As maiores taxas de desocupação foram no Amapá (10,0%), Alagoas (9,2%), Bahia (9,2%), Pernambuco (9,2%) e Piauí (8,9%). Já as menores foram em Santa Catarina (2,7%), Mato Grosso (3,1%), Espírito Santo (3,2%), Paraná (3,5%) e Rondônia (3,7%).
De acordo com o IBGE, a desocupação historicamente avança no primeiro trimestre por cota da dispensa dos trabalhadores temporários, pelo recuo do setor do comércio ou pelo encerramento de contratos temporário nas atividades de Educação e Saúde no setor público municipal.
Número de pessoas em busca de trabalho há dois anos ou mais caiu 21,7%
No primeiro trimestre, 1,1 milhão de pessoas buscavam por trabalho há dois anos ou mais, o que representa um recuo de 21,7% em relação ao primeiro trimestre de 2025, quando 1,4 milhão de pessoas estavam nessa condição.
Já 1,4 milhão de pessoas buscavam por trabalho há menos de um mês. Esse contingente caiu 14,7% ante o mesmo trimestre de 2025, quando 1,6 milhão de pessoas buscavam uma ocupação há menos de um mês.
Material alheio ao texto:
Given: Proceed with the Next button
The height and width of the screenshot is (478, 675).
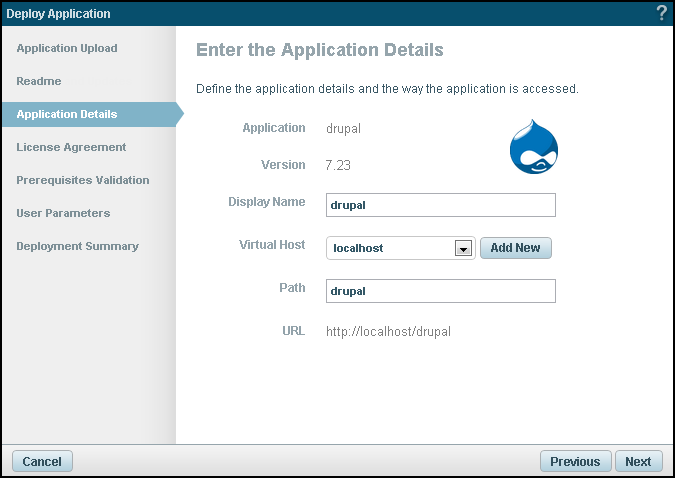Looking at the screenshot, I should (x=638, y=461).
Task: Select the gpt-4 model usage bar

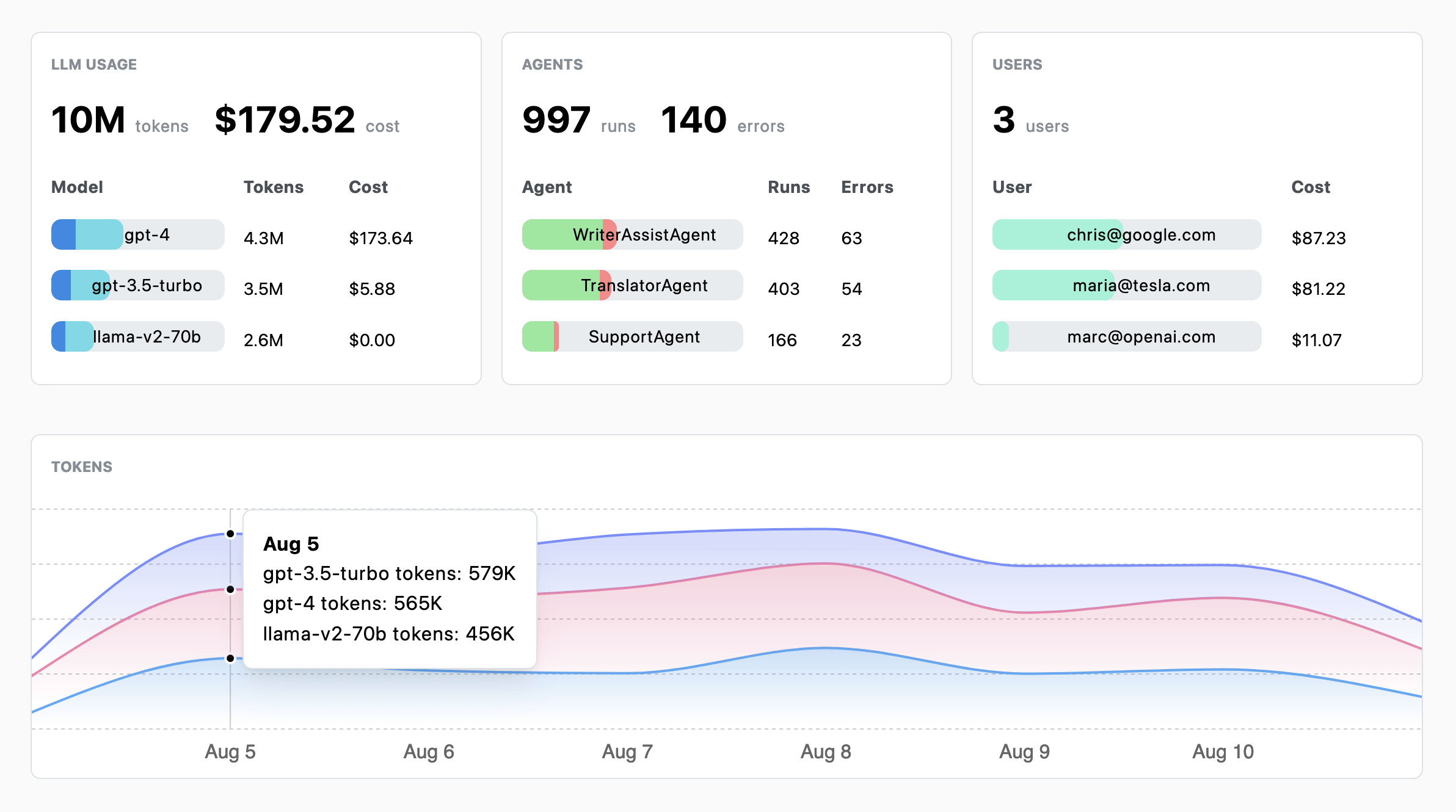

A taxa de desocupação por sexo foi de 5,1% para os homens e 7,3% para as mulheres no primeiro trimestre de 2026. Já a taxa de desocupação por cor ou raça ficou abaixo da média nacional (6,1%) para os brancos (4,9%) e acima para os pretos (7,6%) e pardos (6,8%).
A taxa de desocupação para as pessoas com ensino médio incompleto (10,8%) superava as taxas dos demais níveis de instrução. Para as pessoas com nível superior incompleto, a taxa foi de 7%, quase o dobro da verificada para o nível superior completo (3,7%).
Rendimento médio fica estável em três regiões
No primeiro trimestre de 2026, o rendimento médio real de todos os trabalhos, habitualmente recebido por mês, pelas pessoas de 14 anos ou mais de idade, ocupadas na semana de referência, com rendimento de trabalho, foi estimado em R$ 3.722, acima do visto no trimestre imediatamente anterior (R$ 3.662) e na comparação com o mesmo trimestre do ano anterior (R$ 3.527).
Na comparação com o quarto trimestre de 2025, as regiões Nordeste (R$ 2.616) e Centro-Oeste (R$ 4.379) foram as únicas com expansão do rendimento, enquanto as demais permaneceram estáveis. Em relação ao primeiro trimestre de 2025, houve estabilidade do rendimento médio no Norte e elevação nas demais regiões.